**ASSIGNMENT:**
Can you write out, word for word, the rows that start at the line containing "This screenshot has width=474, height=568." and stop after the line containing "(927, 858)."?
═════ RECORDS SHOWN
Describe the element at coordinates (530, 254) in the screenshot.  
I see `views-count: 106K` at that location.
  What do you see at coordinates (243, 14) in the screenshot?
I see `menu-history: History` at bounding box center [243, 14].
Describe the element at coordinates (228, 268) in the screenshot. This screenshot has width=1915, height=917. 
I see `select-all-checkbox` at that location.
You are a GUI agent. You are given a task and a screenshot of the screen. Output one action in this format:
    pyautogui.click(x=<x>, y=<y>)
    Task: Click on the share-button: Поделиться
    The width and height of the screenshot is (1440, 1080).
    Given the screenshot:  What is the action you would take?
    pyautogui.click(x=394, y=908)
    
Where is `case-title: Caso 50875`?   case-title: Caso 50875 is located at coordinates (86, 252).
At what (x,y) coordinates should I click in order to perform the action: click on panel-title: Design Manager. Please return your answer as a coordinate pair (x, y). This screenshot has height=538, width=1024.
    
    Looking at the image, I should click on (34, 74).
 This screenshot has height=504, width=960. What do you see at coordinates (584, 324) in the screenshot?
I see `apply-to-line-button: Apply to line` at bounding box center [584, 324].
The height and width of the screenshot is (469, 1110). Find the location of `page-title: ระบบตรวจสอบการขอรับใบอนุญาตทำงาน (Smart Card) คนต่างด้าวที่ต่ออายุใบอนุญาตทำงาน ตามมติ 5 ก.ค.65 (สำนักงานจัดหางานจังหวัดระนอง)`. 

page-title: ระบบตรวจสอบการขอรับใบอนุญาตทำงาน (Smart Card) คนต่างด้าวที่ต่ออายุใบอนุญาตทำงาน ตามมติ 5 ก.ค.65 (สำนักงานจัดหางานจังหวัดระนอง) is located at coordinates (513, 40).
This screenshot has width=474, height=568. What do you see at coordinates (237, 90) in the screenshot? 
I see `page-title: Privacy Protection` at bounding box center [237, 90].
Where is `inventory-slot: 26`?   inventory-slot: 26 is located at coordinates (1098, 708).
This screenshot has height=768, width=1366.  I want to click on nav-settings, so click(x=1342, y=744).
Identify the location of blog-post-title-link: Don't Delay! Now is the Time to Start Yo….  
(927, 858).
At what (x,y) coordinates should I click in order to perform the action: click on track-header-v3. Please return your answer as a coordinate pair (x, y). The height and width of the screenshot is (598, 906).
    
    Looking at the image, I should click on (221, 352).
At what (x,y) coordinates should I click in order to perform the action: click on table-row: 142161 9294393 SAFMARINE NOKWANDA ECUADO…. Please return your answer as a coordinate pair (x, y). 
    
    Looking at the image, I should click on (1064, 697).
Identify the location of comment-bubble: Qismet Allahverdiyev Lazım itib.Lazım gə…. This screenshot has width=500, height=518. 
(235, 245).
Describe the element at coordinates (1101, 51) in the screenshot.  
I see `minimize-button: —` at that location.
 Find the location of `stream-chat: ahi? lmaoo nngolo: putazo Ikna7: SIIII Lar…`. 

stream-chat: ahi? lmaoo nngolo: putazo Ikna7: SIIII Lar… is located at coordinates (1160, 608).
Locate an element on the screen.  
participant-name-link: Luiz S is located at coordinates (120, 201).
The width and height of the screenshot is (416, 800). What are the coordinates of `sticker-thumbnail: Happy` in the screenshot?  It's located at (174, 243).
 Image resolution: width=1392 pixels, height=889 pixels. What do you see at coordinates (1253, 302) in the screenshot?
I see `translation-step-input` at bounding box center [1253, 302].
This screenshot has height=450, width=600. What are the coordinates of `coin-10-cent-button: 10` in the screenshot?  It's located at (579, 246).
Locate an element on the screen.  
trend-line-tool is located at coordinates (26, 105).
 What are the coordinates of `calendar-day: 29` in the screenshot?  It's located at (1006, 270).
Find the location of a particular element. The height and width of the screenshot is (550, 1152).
══════════
**ANSWER FOR THIS EXERCISE:**
This screenshot has width=474, height=568. What do you see at coordinates (237, 90) in the screenshot? 
I see `page-title: Privacy Protection` at bounding box center [237, 90].
Where is `inventory-slot: 26`?   inventory-slot: 26 is located at coordinates (1098, 708).
This screenshot has height=768, width=1366.  I want to click on nav-settings, so click(x=1342, y=744).
Identify the location of blog-post-title-link: Don't Delay! Now is the Time to Start Yo….  
(927, 858).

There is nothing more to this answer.